Problem
I’ve noticed on demo machines that sometimes Telegraf doesn’t start on the first try, and this seems to not happen on most of my production servers, but they have a lot more memory and CPU power. So I figured I would write a quick blog post and provide a way to set up a way to get the service to start when the machine is rebooted. This is a known issue that a user has offered a bounty to get it fixed so if you know some Go and have time, please check out the issue on Github.
Solution
The solution is relatively simple. I’ve created a PowerShell script to run in a loop to start the service (it usually starts on the second try) and sleeps for 90 seconds between attempts. I’ve edited the Install-Telegraf.ps1 file provided in the presentation Collecting Performance Metrics to auto-create a folder to hold the script that will autostart the job and create a Start-Telegraf.ps1 file to run when the server starts up to loop until the service starts. NOTE: The script below assumes you will be copying files from a network location to your servers, you will need to make some adjustments if that is not how you install it.
$servers = @(
'server1', 'server2'
)
$servers | % {
Write-Host "$($_)..."
Write-Host "..Create folders and copy files..."
New-Item -Path "\\$($_)\c$\Program Files\telegraf" -ItemType Directory -Force
New-Item -Path "\\$($_)\c$\DBOps" -ItemType Directory -Force
Copy-Item -Path "\\server\telegraf\telegraf.*" -Destination "\\$($_)\c$\Program Files\telegraf\" -Force
Copy-Item -Path "\\server\telegraf\Start-Telegraf.ps1" -Destination "\\$($_)\c$\DBops\Start-Telegraf.ps1" -Force
Invoke-Command -ComputerName $_ -ScriptBlock {
Write-Host '..Install service...'
Stop-Service -Name telegraf -ErrorAction SilentlyContinue
& "c:\program files\telegraf\telegraf.exe" --service install -config "c:\program files\telegraf\telegraf.conf"

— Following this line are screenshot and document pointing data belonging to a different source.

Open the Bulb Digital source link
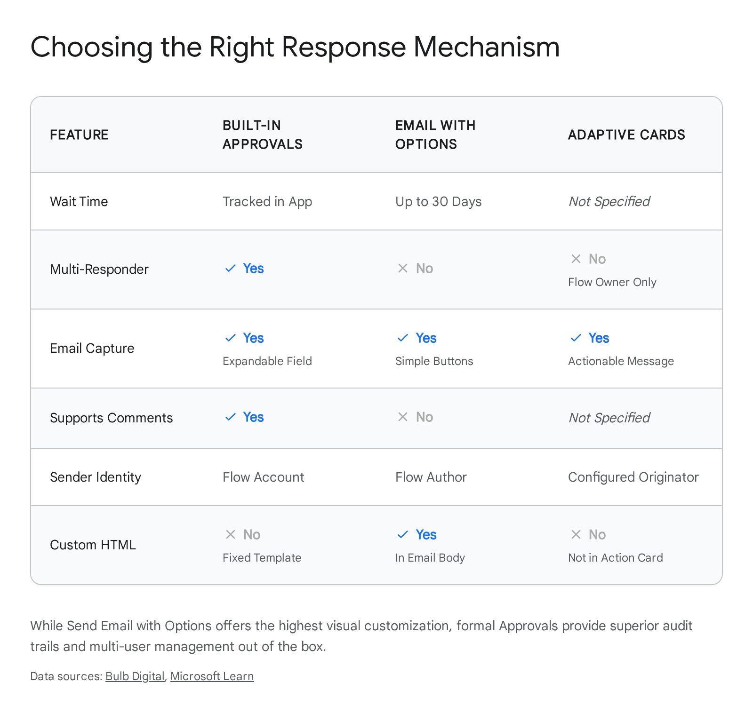This screenshot has height=714, width=753. [x=135, y=676]
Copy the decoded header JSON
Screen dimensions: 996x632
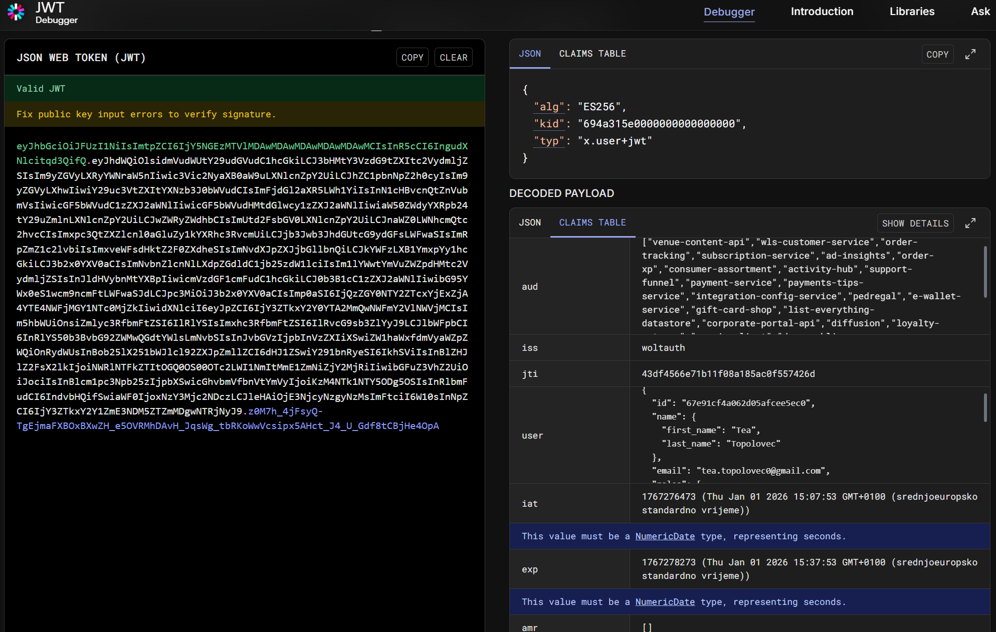coord(937,54)
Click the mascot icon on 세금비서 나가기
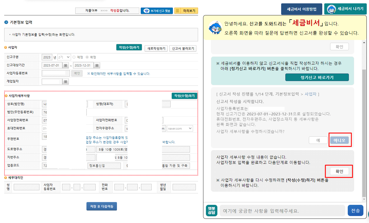 point(331,9)
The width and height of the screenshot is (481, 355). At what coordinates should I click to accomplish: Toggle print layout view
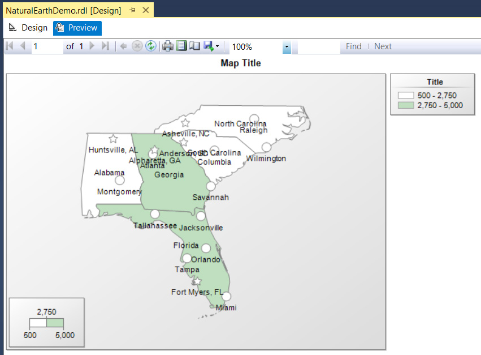(x=181, y=46)
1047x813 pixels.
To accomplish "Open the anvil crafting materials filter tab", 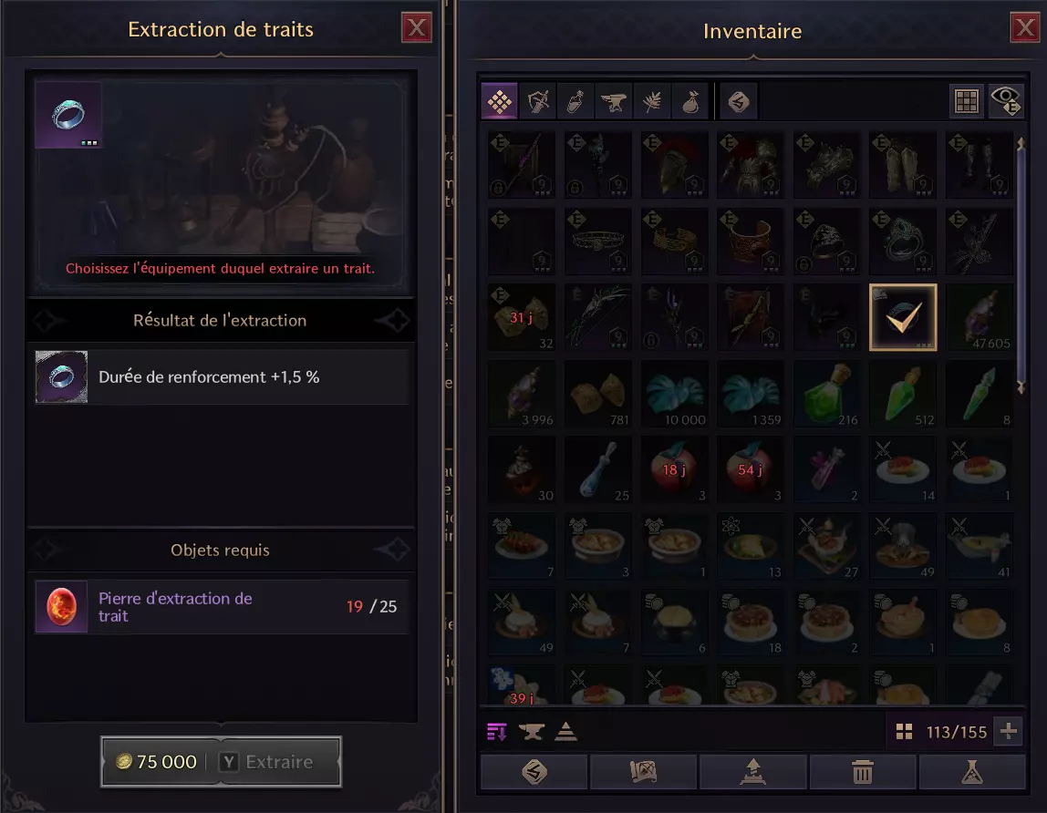I will pyautogui.click(x=614, y=101).
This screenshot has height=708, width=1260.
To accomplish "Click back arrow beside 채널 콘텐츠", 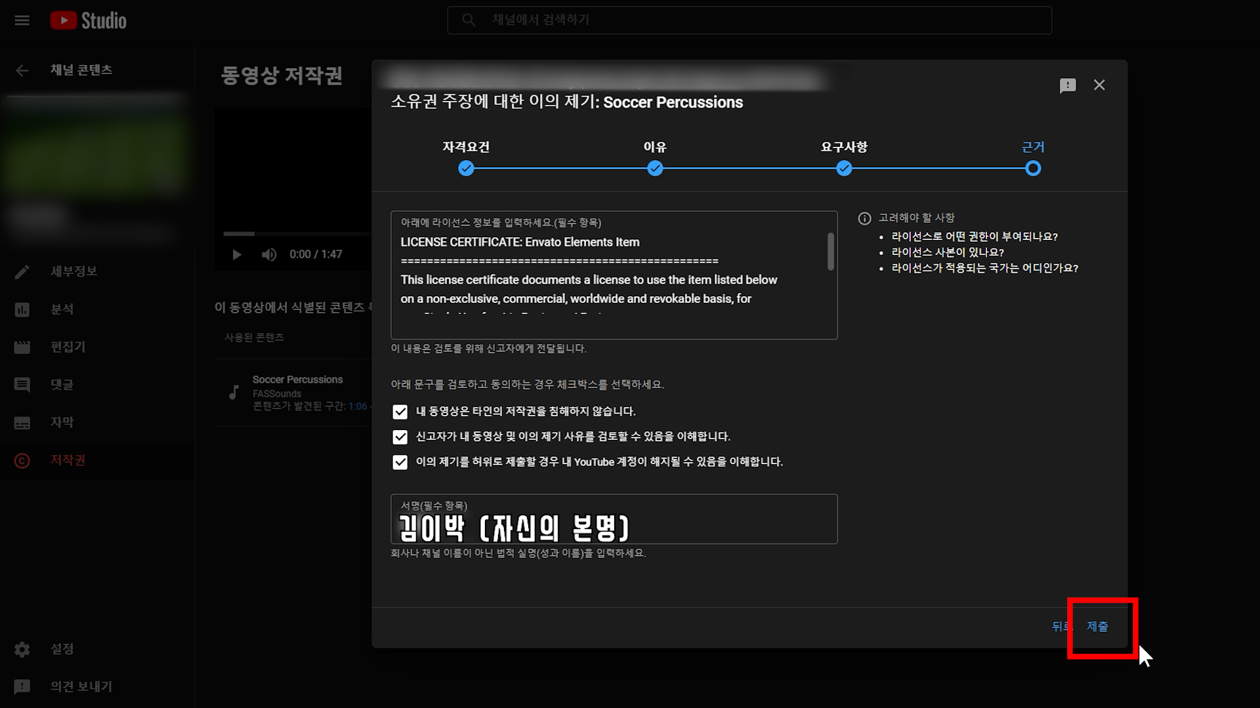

SC.EXE Config telegraf Start=Delayed-Auto
Start-Service -Name telegraf
Start-Sleep 90
# Make sure it starts
$service = Get-Service | Where-Object {$_.Status -eq "Running" -and $_.Name -eq "telegraf"}
While($service.count -eq 0) {
Start-Service -Name "telegraf"
Start-Sleep 90
$service = Get-Service | Where-Object {$_.Status -eq "Running" -and $_.Name -eq "telegraf"}
}
Write-Host '..Setup job to mark sure it autostarts...'
#Create job to start job on startup
$trigger = New-JobTrigger -AtStartup -RandomDelay 00:00:30
Register-ScheduledJob -Trigger $trigger -FilePath C:\DBOps\Start-Telegraf.ps1 -Name Start-Telegraf
}
}$service = Get-Service | Where-Object {$_.Status -eq "Running" -and $_.Name -eq "telegraf"}
while ($service.count -eq 0) {
Start-Service -Name "telegraf"
start-sleep 90
$service = Get-Service | Where-Object {$_.Status -eq "Running" -and $_.Name -eq "telegraf"}
}The developers of Telegraf are looking into this issue on Windows, but until it is identified, I needed a way to make sure my demo machines would start the service without me having to do it manually.